Prompt Vision Transformer for Domain Generalization
This addresses domain generalization for vision transformers, enabling better performance on unseen domains, but it is incremental as it builds on existing prompt learning methods.
The paper tackles the problem of vision transformers (ViTs) failing to generalize well to unseen domains in domain generalization, proposing DoPrompt, a prompt learning approach that embeds source domain knowledge in domain prompts for target domain prediction, achieving a 1.4% improvement in averaged accuracy, which is 3.5 times the improvement of the state-of-the-art algorithm with a ViT backbone.
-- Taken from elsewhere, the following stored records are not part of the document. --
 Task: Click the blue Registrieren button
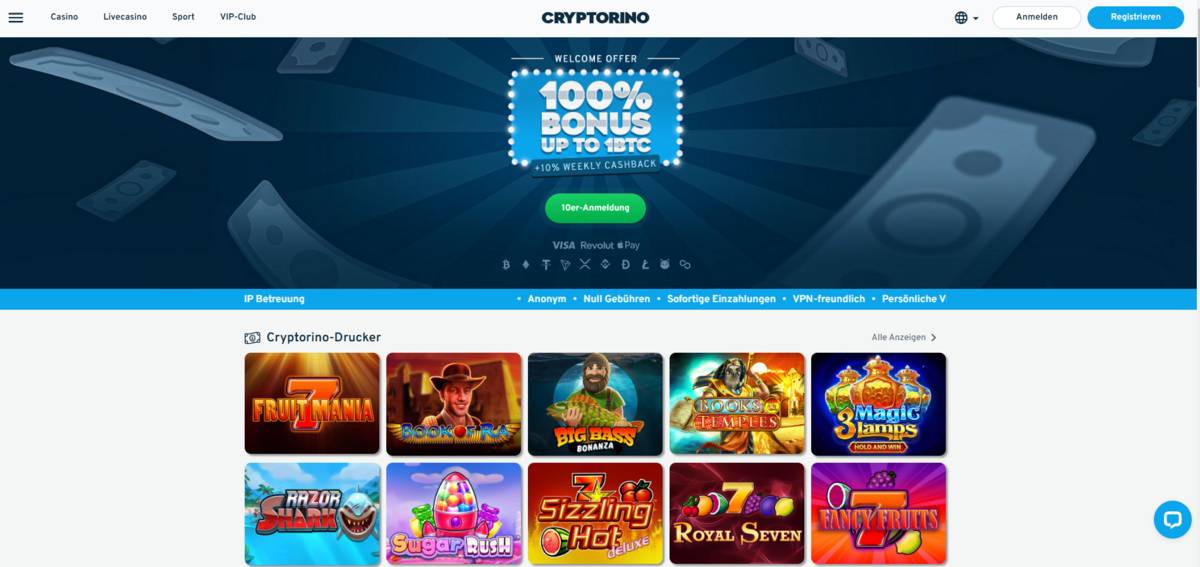pyautogui.click(x=1135, y=17)
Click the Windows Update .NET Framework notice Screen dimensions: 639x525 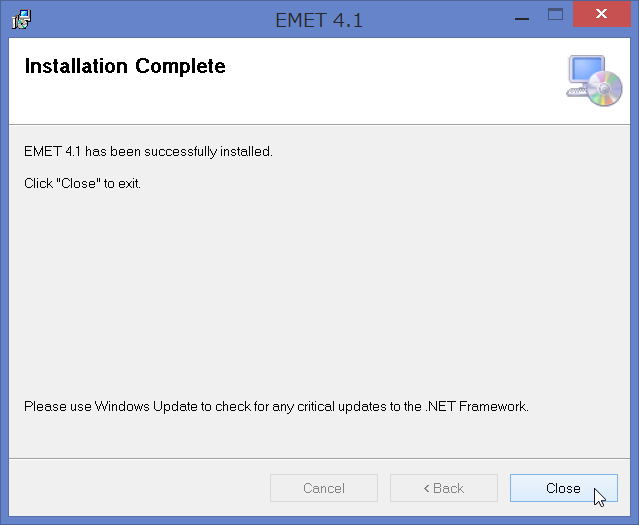(276, 406)

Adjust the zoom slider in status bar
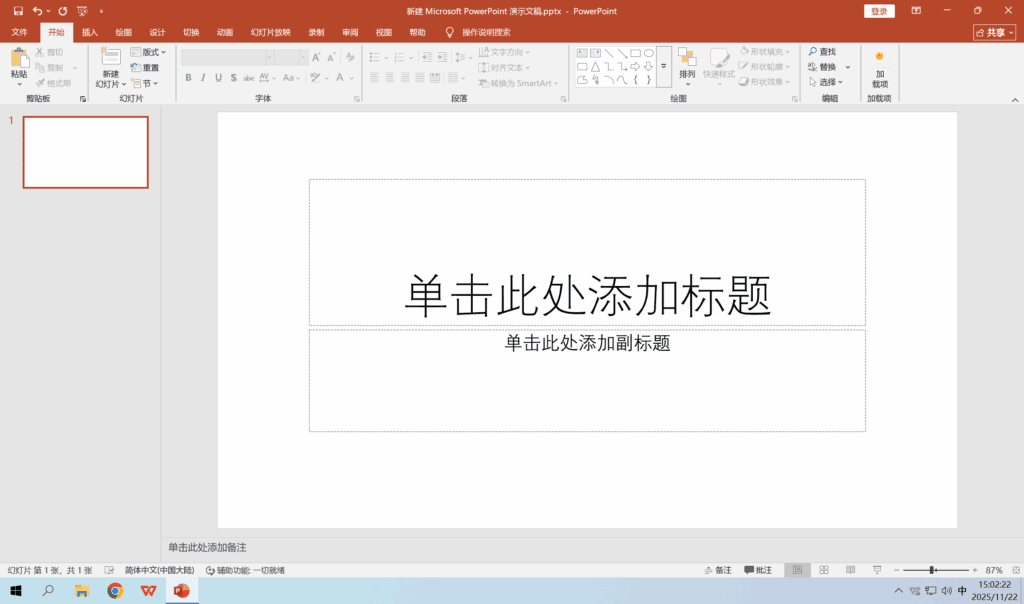coord(932,570)
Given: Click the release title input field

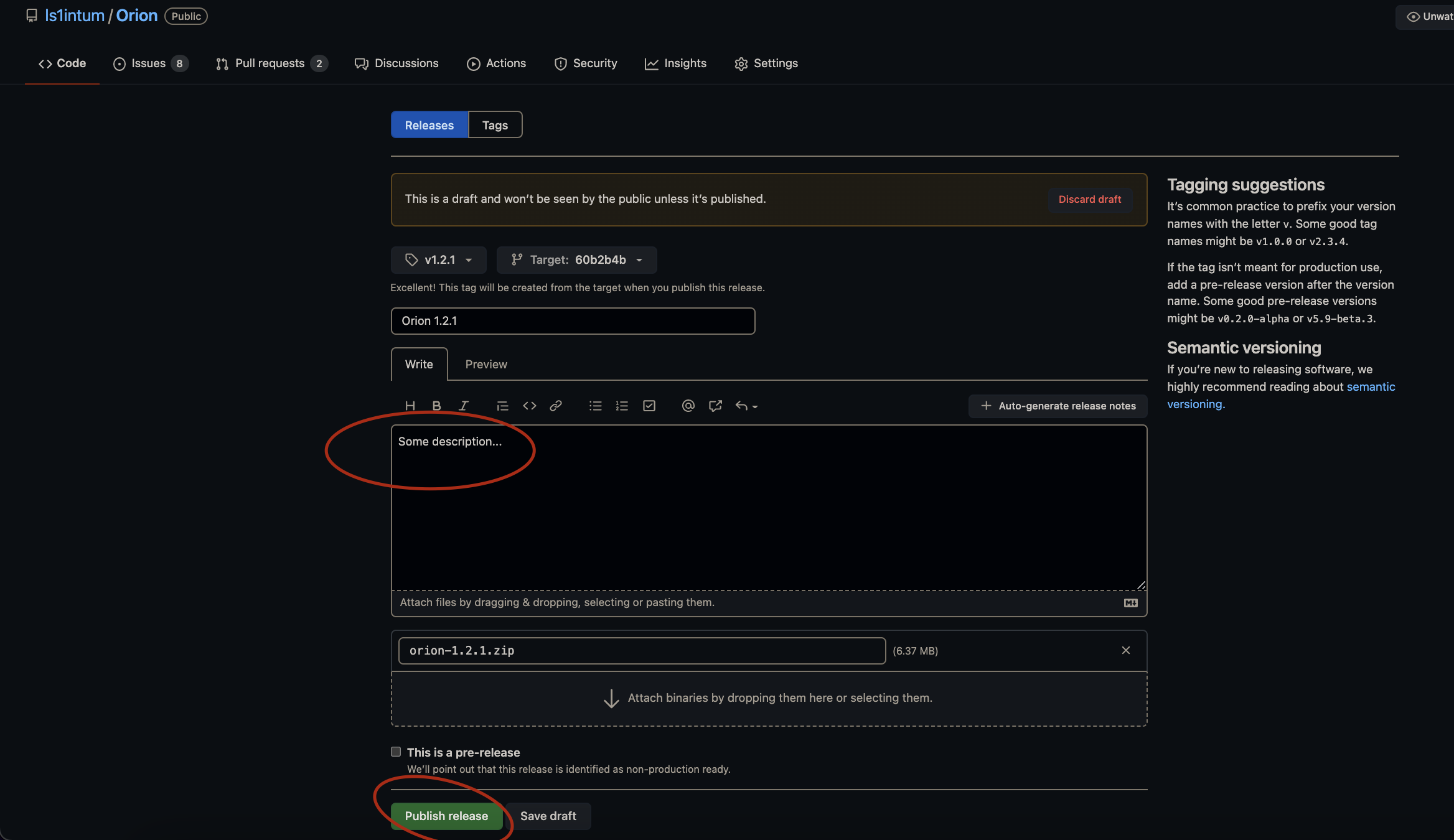Looking at the screenshot, I should pos(573,321).
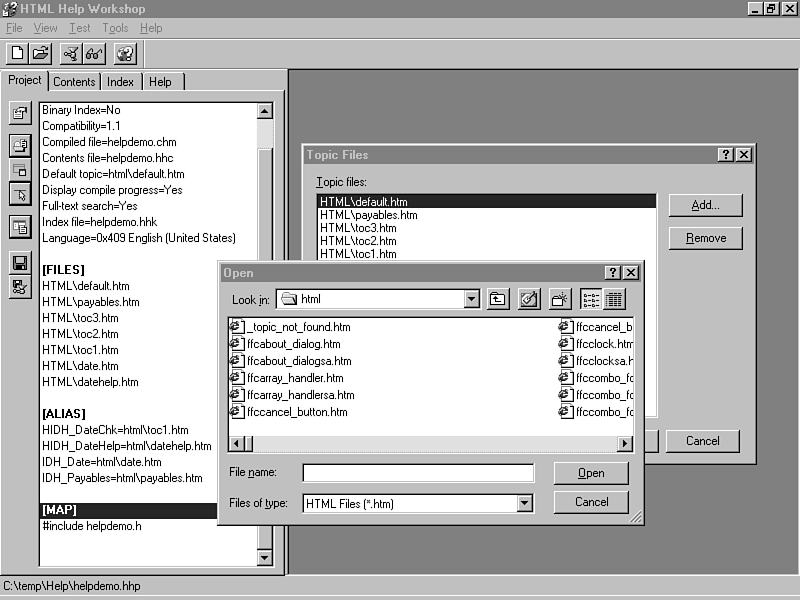Click the Open button in file dialog
This screenshot has height=600, width=800.
click(x=591, y=473)
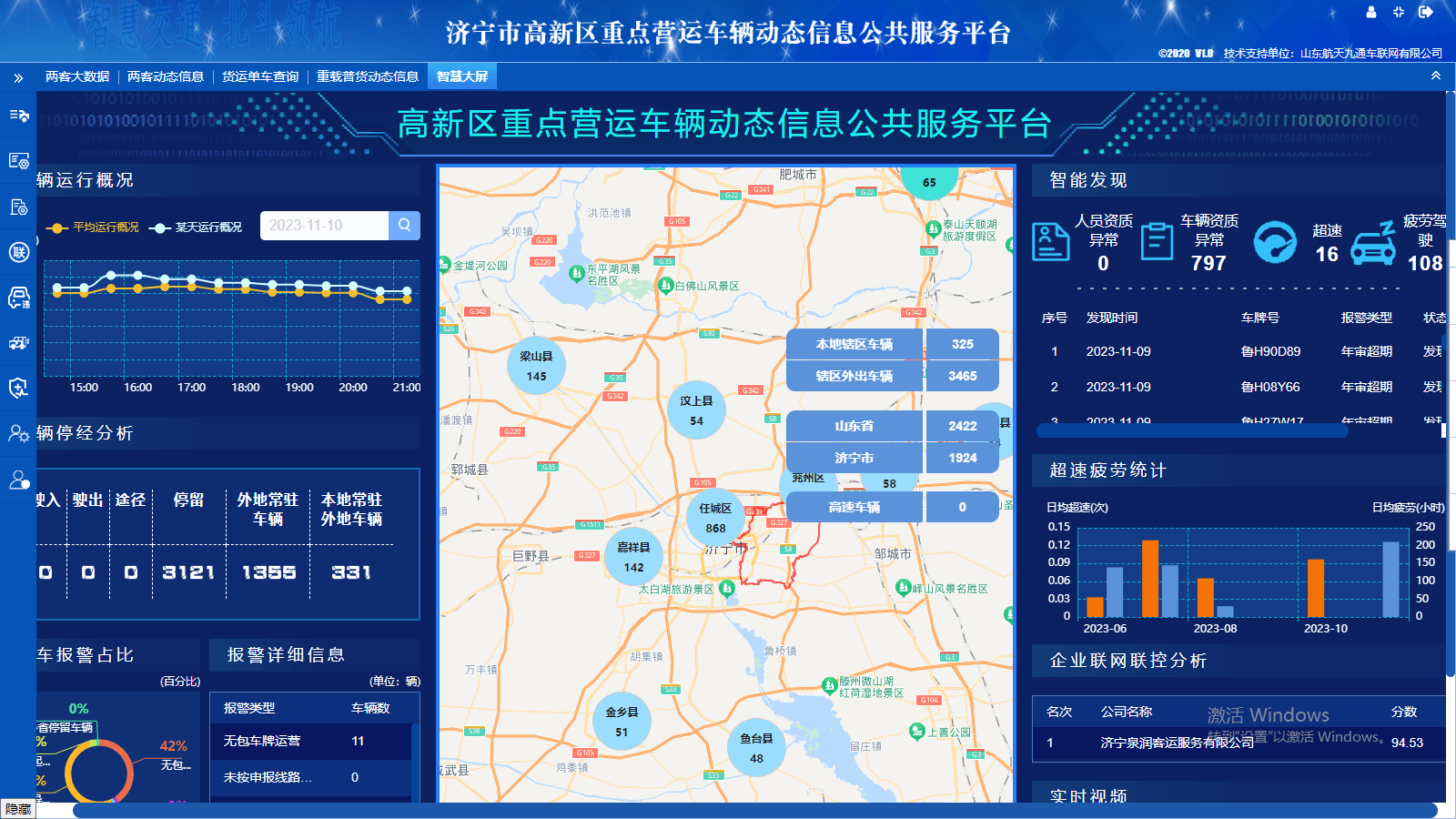Switch to the 两客大数据 tab
1456x819 pixels.
click(77, 76)
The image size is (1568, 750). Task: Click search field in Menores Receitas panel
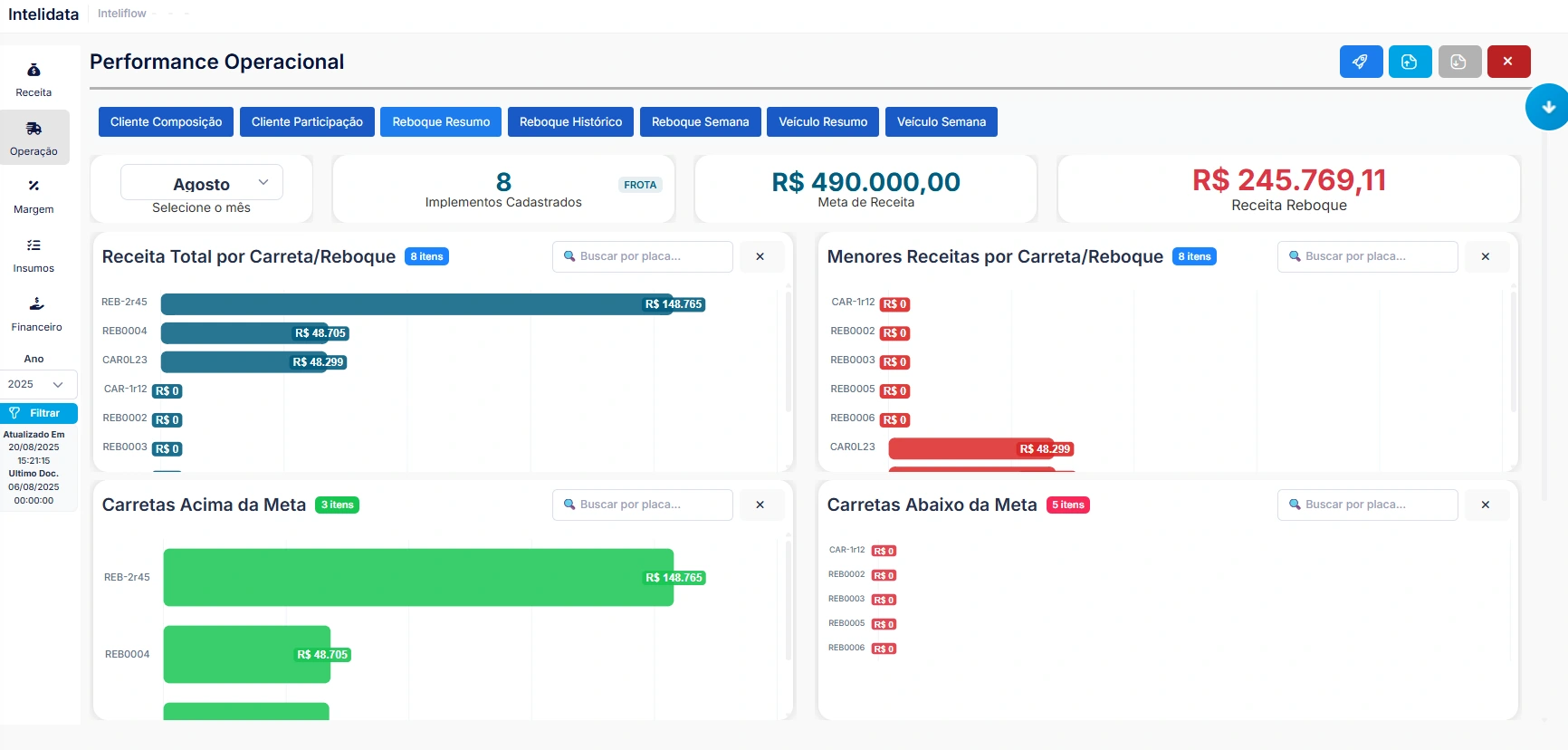click(x=1367, y=257)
Though vision transformers (ViTs) have exhibited impressive ability for representation learning, we empirically find that they cannot generalize well to unseen domains with previous domain generalization algorithms. In this paper, we propose a novel approach DoPrompt based on prompt learning to embed the knowledge of source domains in domain prompts for target domain prediction. Specifically, domain prompts are prepended before ViT input tokens from the corresponding source domain. Each domain prompt learns domain-specific knowledge efficiently since it is optimized only for one domain. Meanwhile, we train a prompt adapter to produce a suitable prompt for each input image based on the learned source domain prompts. At test time, the adapted prompt generated by the prompt adapter can exploit the similarity between the feature of the out-of-domain image and source domains to properly integrate the source domain knowledge. Extensive experiments are conducted on four benchmark datasets. Our approach achieves 1.4% improvements in the averaged accuracy, which is 3.5 times the improvement of the state-of-the-art algorithm with a ViT backbone.